[Pixel coordinate grounding data]
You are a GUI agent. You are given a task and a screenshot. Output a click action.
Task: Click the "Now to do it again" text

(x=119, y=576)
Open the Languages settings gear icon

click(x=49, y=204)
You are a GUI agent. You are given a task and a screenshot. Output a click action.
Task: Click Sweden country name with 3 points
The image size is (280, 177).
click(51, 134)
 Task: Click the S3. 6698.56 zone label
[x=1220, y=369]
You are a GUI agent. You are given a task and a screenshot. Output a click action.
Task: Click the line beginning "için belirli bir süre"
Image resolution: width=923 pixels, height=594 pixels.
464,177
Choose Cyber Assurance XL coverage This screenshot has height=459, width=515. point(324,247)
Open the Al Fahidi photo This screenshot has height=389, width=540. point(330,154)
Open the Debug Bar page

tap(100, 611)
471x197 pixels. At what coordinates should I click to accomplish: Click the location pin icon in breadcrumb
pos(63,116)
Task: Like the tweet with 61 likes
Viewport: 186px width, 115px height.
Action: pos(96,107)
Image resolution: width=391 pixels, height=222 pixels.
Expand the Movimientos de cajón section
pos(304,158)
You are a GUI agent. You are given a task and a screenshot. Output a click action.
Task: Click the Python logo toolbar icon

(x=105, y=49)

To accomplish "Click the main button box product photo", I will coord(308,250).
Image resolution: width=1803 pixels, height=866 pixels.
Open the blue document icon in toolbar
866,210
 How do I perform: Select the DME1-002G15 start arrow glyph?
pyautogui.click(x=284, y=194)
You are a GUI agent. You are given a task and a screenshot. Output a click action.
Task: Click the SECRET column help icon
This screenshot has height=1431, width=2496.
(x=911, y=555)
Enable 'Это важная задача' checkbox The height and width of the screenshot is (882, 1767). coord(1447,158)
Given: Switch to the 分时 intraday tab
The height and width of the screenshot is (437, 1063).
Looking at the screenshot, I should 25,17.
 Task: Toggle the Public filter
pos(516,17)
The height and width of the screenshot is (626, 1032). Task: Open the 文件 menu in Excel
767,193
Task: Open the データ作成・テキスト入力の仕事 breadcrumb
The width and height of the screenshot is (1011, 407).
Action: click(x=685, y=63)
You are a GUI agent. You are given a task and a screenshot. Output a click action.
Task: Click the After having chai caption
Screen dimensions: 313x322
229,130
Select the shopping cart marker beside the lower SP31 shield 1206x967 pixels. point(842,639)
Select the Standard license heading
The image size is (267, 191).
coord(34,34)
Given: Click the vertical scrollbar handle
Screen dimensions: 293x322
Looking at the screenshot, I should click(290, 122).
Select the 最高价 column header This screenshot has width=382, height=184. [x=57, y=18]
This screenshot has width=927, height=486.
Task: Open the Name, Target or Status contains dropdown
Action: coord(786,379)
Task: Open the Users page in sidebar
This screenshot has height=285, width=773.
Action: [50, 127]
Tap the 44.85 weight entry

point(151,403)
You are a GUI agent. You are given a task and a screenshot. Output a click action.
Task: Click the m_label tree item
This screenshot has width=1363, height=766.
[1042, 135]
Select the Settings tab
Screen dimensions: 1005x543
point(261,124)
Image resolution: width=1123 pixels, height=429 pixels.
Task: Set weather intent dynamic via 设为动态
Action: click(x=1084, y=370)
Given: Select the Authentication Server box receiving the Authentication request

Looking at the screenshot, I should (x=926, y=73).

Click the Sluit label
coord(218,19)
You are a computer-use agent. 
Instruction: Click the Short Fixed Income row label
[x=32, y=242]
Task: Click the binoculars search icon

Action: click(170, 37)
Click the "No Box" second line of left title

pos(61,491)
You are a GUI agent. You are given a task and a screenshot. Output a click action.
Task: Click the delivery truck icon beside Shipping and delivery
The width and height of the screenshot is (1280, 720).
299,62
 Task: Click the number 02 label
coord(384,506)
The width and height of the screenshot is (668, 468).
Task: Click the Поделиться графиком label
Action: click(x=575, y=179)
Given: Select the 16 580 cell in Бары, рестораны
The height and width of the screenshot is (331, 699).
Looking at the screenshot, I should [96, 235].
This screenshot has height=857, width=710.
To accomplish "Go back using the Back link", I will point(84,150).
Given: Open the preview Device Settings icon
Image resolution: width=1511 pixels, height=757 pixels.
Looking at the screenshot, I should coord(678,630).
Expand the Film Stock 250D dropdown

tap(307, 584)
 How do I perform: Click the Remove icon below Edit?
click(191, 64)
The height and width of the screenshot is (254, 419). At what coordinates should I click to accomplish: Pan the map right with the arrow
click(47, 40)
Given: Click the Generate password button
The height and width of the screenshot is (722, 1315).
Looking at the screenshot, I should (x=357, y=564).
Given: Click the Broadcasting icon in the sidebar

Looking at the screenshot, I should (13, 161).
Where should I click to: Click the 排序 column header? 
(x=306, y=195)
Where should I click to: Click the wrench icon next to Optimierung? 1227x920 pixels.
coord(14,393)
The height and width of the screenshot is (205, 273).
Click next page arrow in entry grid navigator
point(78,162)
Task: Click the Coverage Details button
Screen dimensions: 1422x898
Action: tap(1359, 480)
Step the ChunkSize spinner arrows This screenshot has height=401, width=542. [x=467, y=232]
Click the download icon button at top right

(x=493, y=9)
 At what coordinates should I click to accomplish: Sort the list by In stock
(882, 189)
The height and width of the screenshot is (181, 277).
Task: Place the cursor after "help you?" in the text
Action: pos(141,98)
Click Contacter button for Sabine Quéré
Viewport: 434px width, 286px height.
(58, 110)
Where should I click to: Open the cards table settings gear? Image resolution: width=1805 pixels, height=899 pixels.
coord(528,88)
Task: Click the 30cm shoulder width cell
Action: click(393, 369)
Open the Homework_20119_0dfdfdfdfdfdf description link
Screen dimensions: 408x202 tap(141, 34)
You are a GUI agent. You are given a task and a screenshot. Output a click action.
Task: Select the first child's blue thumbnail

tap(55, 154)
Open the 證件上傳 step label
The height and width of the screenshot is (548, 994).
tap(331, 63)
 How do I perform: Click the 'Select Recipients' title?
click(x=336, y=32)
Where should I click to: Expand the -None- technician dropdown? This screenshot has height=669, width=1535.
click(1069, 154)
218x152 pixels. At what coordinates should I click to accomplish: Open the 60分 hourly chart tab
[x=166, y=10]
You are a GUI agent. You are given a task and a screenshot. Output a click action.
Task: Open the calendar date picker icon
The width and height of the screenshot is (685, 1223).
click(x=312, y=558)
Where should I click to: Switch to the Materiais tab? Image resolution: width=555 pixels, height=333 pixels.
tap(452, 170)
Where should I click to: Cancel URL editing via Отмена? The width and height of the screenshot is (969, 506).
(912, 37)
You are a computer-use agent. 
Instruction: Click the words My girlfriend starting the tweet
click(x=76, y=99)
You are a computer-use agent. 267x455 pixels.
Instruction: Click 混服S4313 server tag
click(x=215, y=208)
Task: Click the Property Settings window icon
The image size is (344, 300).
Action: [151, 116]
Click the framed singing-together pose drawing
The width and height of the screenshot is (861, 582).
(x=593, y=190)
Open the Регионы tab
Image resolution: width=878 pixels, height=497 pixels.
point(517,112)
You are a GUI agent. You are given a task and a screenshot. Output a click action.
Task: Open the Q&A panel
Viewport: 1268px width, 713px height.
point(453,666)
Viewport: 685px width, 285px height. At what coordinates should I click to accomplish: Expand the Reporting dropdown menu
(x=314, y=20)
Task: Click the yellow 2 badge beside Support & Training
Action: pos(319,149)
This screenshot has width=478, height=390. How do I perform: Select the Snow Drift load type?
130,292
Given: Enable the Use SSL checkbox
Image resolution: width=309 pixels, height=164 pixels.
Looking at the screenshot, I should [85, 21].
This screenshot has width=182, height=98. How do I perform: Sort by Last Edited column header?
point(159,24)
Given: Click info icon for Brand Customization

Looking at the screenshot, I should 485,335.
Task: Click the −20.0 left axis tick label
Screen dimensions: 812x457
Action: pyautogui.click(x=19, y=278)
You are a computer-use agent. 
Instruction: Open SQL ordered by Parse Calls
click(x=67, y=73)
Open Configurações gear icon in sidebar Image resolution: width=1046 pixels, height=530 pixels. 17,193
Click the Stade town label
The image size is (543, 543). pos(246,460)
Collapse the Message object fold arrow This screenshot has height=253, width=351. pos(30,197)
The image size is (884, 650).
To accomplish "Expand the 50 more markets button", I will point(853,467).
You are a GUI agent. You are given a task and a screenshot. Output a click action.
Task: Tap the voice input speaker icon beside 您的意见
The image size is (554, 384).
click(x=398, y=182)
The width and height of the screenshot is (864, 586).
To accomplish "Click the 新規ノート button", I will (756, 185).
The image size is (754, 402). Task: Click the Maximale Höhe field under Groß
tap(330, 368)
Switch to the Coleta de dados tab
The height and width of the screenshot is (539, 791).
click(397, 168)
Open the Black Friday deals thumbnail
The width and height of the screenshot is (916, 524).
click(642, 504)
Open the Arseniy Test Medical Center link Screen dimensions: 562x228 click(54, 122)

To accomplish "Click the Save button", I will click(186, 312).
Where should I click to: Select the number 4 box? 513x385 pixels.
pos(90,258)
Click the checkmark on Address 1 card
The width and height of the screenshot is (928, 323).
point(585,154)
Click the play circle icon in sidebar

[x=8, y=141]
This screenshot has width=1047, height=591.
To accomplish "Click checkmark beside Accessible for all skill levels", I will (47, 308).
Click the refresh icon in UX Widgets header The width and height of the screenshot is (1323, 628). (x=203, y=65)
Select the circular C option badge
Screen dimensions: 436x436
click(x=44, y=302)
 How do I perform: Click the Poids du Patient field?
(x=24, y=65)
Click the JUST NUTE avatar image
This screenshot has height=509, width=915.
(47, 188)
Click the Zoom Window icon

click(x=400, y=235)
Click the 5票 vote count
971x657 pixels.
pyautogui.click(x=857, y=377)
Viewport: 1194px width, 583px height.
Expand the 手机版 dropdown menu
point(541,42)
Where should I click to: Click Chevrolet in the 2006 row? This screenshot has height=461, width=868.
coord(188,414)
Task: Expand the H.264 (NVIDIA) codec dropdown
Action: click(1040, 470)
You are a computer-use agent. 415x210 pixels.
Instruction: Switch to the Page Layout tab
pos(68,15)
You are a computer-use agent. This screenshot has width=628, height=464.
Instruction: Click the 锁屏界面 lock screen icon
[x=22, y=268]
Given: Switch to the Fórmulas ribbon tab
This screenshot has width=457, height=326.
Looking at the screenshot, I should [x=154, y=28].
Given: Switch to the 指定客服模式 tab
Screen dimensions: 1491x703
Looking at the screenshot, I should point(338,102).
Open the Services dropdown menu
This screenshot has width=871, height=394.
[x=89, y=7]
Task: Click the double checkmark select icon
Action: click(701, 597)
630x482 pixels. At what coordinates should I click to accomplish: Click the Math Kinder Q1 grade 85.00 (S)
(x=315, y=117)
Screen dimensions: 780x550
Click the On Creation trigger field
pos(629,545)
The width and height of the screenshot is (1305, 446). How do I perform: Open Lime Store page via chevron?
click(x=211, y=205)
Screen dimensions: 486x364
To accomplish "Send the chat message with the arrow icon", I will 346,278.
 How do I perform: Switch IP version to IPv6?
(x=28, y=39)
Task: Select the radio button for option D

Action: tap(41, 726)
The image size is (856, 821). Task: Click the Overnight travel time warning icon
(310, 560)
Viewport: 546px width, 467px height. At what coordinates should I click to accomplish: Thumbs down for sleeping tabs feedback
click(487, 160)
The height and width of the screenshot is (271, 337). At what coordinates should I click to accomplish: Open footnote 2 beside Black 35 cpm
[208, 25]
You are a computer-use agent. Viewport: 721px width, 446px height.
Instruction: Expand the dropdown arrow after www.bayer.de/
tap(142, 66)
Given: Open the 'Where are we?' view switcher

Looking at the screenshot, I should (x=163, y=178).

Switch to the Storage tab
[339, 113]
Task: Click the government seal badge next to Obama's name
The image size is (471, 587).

THE PROBLEM:
Reproduce the entries above exactly, but only the lines between the line holding "Click the refresh" and the line holding "You are a computer-use agent. 415x210 pixels.", inclusive.

TASK SOLUTION:
Click the refresh icon in UX Widgets header The width and height of the screenshot is (1323, 628). (x=203, y=65)
Select the circular C option badge
Screen dimensions: 436x436
click(x=44, y=302)
 How do I perform: Click the Poids du Patient field?
(x=24, y=65)
Click the JUST NUTE avatar image
This screenshot has height=509, width=915.
(47, 188)
Click the Zoom Window icon

click(x=400, y=235)
Click the 5票 vote count
971x657 pixels.
pyautogui.click(x=857, y=377)
Viewport: 1194px width, 583px height.
Expand the 手机版 dropdown menu
point(541,42)
Where should I click to: Click Chevrolet in the 2006 row? This screenshot has height=461, width=868.
coord(188,414)
Task: Expand the H.264 (NVIDIA) codec dropdown
Action: click(1040, 470)
You are a computer-use agent. 415x210 pixels.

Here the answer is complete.